> **指示文 A**: 本文抜粋のうち、「こうしてTidy Tiltは」で始まり「国内での発売は現時点で未定。」まで続く部分を、一字一句変えずに返してください。

> **本文抜粋**:
^^^^
イベントレポート
【Mobile Focus Global/展示ホール編】雰囲気メガネ、iPhone用サーマルセンサー
~コンシューマ向け面白ガジェットからNFC、フィットネスまで
(2014/3/4 13:21)
恒例の併催イベントとなる「Mobile Focus Global」は、会期前日にあたる2月23日の夜にPalau de Congressos de Catalunyaを会場にして開催された。CESやIFAなどの併催イベントとして米Pepcomが開催するこのイベントは何らかのテーマをもって会場の演出を行なっているが、今回はフラメンコだった。ステージにはダンサーも登場して、会場を盛り上げた。
Logitech(日本ではLogicool:ロジクール)は、iPhone 5/5s用のケース「Tilt」を出展した。もとはKickstarterによるクラウドファンディングから生まれたプロダクトで、iPhone用の折りたたみスタンドである。「Tidy Tilt」の名称で出資を募集したところ、なんと22万ドルを集めて製品化にこぎ着けた経緯がある。さらに元をたどると、美大の課題をそのままKickstarterへと出したそうだ。その後「TT Design Labs」として起業。Tidy Tiltをはじめとするスマートフォンアクセサリを開発していたが、2013年にLogitechが買収した。会社はLogitechに吸収され、創業者はそのままLogitechにデザイナーとして入社したという。ちなみに買収金額は公表されていない。
こうしてTidy Tiltは、Logitechの製品となって再び登場した。構造は簡単で、3つ折りのカバーに磁石が仕込んである。スタンドにするときには三角形にして、使わないときには平面にして貼り付けておくといった仕掛けだ。iPhone側にはスチール製のケースを付けて利用する。三角形の筒状にすることで、イヤフォンのケーブルマネジメントにも使える。米国での販売価格は34.95ドル。同様に磁石の力を利用した車載用のマウンタも用意されている。日本国内での発売は現時点で未定。
展示ホールには、「パリミキ」のブランドでメガネ販売チェーンを展開する三城ホールディングスによるウェアラブルデバイスの出展もあった。出展された「雰囲気メガネ」は名称の通り、メガネ型のデバイス。Google GlassなどがIT側の視点で情報機器をメガネ型に近づけているのに対して、雰囲気メガネはメガネ側から情報を付加するアプローチなのが特徴だ。
^^^^
> **所与の記録**:

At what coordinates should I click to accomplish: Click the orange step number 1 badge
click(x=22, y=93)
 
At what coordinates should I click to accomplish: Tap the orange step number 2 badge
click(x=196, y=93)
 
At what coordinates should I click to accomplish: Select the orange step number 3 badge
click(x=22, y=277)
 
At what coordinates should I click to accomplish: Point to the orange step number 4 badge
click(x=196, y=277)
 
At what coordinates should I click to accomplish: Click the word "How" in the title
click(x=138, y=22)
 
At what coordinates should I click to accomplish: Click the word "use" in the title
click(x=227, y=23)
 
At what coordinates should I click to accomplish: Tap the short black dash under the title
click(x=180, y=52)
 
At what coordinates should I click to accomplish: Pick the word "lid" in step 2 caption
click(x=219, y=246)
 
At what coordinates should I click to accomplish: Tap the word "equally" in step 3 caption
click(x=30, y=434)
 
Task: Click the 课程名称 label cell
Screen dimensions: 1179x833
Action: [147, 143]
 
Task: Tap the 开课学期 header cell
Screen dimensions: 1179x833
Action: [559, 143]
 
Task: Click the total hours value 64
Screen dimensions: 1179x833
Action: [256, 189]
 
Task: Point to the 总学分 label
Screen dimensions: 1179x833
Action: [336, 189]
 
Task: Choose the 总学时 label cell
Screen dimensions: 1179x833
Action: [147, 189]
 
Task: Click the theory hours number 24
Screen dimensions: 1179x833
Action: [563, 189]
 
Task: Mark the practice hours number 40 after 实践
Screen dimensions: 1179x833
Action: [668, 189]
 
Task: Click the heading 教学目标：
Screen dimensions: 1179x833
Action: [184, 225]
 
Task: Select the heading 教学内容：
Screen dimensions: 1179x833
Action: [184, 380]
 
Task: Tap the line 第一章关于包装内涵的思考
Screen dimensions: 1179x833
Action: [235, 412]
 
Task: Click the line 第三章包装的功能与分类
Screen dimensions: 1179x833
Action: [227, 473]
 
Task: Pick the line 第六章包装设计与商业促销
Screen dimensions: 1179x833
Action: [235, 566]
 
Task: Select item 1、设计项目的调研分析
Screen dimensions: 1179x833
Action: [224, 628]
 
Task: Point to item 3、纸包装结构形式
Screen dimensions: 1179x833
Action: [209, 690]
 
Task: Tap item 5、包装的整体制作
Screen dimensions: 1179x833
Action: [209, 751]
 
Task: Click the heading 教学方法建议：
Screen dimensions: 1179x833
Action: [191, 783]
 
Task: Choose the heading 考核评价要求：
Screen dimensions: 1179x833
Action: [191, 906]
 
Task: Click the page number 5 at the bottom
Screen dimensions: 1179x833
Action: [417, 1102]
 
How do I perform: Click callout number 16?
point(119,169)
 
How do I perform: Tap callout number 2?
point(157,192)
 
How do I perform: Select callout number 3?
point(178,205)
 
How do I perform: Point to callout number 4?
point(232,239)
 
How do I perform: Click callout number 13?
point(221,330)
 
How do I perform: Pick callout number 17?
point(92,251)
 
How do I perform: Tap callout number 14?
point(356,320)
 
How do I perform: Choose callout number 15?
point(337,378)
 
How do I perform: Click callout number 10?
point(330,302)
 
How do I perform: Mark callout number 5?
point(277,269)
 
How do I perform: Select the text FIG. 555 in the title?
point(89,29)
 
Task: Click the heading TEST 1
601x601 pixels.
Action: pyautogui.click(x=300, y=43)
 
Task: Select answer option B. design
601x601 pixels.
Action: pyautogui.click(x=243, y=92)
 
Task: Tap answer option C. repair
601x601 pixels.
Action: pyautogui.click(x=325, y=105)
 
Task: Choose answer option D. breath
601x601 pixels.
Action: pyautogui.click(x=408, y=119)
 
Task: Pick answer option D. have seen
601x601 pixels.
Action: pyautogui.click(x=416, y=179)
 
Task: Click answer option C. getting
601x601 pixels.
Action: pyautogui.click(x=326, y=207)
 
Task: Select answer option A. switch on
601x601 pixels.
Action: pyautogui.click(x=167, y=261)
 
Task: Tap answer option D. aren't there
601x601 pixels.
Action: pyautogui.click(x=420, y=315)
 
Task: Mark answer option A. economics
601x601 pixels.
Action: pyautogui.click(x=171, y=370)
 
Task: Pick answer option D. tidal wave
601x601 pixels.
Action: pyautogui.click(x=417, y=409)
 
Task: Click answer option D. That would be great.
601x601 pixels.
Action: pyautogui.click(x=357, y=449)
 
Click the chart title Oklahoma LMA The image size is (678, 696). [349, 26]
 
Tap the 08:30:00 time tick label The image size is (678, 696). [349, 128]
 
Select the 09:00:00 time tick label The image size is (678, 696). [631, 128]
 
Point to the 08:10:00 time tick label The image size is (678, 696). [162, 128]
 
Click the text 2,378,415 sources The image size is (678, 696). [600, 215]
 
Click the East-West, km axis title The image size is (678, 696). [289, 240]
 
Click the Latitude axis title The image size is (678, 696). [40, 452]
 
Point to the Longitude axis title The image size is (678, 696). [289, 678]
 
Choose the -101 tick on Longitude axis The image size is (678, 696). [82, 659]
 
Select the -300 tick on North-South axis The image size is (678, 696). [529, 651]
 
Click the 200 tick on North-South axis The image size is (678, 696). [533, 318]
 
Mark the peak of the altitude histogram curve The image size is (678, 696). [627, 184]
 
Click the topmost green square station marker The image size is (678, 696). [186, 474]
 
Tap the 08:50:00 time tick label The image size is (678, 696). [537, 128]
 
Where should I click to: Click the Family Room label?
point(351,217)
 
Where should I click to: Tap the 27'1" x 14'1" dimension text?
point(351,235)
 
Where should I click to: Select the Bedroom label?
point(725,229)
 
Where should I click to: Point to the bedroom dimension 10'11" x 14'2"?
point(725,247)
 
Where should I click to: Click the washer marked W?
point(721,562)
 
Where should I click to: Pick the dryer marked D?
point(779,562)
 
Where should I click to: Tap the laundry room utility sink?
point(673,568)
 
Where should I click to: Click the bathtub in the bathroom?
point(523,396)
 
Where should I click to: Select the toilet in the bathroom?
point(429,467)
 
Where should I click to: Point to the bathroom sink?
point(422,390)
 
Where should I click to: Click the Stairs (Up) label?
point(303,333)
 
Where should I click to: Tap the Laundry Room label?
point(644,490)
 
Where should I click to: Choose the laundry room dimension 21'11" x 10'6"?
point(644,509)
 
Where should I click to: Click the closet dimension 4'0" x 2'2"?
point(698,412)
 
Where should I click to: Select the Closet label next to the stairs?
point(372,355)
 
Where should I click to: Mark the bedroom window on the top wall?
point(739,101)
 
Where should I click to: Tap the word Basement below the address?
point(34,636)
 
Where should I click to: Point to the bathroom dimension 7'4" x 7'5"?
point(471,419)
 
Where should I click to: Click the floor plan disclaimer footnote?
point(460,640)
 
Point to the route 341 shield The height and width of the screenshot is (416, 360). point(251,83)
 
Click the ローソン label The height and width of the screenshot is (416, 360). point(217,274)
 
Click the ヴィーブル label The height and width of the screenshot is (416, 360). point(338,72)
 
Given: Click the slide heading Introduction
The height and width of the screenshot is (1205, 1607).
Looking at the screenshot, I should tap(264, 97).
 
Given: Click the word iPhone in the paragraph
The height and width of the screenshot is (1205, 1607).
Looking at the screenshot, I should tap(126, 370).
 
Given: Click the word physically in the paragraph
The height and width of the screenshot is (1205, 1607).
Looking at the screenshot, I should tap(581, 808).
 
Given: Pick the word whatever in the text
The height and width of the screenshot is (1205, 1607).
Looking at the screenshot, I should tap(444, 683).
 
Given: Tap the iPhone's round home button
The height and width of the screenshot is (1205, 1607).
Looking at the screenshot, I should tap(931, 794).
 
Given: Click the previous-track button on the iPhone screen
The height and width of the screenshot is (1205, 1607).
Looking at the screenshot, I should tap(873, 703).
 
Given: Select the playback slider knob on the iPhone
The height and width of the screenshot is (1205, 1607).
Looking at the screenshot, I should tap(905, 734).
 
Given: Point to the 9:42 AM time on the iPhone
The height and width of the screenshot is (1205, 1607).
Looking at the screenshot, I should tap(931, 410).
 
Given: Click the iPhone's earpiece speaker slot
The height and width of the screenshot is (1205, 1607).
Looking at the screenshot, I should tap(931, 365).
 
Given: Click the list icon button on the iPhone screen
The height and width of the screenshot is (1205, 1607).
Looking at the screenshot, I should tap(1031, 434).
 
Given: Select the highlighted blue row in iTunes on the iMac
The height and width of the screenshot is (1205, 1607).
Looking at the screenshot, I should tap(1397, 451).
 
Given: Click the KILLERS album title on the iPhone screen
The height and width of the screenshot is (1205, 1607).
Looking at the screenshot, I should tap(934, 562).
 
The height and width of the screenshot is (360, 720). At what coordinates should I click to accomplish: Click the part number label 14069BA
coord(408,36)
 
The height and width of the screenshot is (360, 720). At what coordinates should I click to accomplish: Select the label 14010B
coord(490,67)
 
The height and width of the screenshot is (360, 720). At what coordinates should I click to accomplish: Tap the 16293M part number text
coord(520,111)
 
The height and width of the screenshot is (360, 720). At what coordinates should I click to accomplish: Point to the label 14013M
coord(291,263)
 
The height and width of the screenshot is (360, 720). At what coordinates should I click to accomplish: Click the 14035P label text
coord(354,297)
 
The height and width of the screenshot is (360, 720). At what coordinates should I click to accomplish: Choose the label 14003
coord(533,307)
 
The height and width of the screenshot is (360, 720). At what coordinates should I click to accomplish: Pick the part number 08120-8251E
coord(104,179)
^^^^
> **指示文 B**: 上の記録で文字列「South」を含む行の数を、数値のみで答えてください。大文字と小文字は区別します。

> **正解 A**:
こうしてTidy Tiltは、Logitechの製品となって再び登場した。構造は簡単で、3つ折りのカバーに磁石が仕込んである。スタンドにするときには三角形にして、使わないときには平面にして貼り付けておくといった仕掛けだ。iPhone側にはスチール製のケースを付けて利用する。三角形の筒状にすることで、イヤフォンのケーブルマネジメントにも使える。米国での販売価格は34.95ドル。同様に磁石の力を利用した車載用のマウンタも用意されている。日本国内での発売は現時点で未定。

> **正解 B**: 2